--- START ---
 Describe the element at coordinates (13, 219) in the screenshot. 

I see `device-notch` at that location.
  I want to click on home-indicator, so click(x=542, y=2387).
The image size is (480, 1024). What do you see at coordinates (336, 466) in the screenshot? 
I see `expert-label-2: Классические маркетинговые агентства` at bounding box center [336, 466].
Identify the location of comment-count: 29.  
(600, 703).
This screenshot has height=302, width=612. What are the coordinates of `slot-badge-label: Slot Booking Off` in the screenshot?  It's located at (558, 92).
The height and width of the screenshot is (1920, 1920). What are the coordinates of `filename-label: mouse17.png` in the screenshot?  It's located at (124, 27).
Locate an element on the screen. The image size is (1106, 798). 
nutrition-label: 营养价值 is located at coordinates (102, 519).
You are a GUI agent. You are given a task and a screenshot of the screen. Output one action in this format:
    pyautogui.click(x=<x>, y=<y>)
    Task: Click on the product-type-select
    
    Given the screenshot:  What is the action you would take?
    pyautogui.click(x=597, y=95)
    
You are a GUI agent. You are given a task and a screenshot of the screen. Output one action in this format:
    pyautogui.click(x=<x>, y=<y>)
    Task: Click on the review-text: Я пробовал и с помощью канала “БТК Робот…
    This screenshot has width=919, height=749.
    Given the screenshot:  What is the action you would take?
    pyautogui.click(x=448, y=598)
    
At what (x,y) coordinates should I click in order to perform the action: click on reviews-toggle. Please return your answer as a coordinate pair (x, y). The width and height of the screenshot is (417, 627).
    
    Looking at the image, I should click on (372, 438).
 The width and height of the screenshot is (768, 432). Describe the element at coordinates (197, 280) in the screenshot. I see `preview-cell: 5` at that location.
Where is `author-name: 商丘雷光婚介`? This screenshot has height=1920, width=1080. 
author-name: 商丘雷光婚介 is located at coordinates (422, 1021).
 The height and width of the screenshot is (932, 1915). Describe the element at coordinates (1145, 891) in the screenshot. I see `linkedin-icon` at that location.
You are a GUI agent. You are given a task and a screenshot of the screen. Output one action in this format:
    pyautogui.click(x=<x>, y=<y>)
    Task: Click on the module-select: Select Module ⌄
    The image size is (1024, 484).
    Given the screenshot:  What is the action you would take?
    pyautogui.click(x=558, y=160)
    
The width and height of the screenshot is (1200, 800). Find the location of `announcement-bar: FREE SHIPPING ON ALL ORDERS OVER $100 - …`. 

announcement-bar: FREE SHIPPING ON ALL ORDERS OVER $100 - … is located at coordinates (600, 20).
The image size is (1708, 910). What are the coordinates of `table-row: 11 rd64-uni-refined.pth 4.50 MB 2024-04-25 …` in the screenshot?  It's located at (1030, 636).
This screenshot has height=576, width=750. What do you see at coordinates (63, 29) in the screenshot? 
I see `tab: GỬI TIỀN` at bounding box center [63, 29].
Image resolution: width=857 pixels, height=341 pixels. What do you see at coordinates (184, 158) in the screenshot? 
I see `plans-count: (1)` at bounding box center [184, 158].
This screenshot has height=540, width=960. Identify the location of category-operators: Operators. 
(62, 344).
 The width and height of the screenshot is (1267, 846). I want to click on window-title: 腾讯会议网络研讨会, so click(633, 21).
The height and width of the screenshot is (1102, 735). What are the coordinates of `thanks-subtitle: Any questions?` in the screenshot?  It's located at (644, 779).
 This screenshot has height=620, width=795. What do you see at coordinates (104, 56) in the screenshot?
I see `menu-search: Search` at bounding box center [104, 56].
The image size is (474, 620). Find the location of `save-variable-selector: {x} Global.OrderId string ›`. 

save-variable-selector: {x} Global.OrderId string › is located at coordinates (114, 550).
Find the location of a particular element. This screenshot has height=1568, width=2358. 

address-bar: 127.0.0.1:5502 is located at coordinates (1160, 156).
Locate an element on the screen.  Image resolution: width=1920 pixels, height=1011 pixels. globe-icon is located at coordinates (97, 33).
--- END ---
Reproduce the rows word for word, from the very first line up to and including the line with "pyautogui.click(x=448, y=598)".

 Describe the element at coordinates (13, 219) in the screenshot. 

I see `device-notch` at that location.
  I want to click on home-indicator, so click(x=542, y=2387).
The image size is (480, 1024). What do you see at coordinates (336, 466) in the screenshot? 
I see `expert-label-2: Классические маркетинговые агентства` at bounding box center [336, 466].
Identify the location of comment-count: 29.  
(600, 703).
This screenshot has height=302, width=612. What are the coordinates of `slot-badge-label: Slot Booking Off` in the screenshot?  It's located at (558, 92).
The height and width of the screenshot is (1920, 1920). What are the coordinates of `filename-label: mouse17.png` in the screenshot?  It's located at (124, 27).
Locate an element on the screen. The image size is (1106, 798). 
nutrition-label: 营养价值 is located at coordinates (102, 519).
You are a GUI agent. You are given a task and a screenshot of the screen. Output one action in this format:
    pyautogui.click(x=<x>, y=<y>)
    Task: Click on the product-type-select
    
    Given the screenshot:  What is the action you would take?
    pyautogui.click(x=597, y=95)
    
You are a GUI agent. You are given a task and a screenshot of the screen. Output one action in this format:
    pyautogui.click(x=<x>, y=<y>)
    Task: Click on the review-text: Я пробовал и с помощью канала “БТК Робот…
    This screenshot has width=919, height=749.
    Given the screenshot:  What is the action you would take?
    pyautogui.click(x=448, y=598)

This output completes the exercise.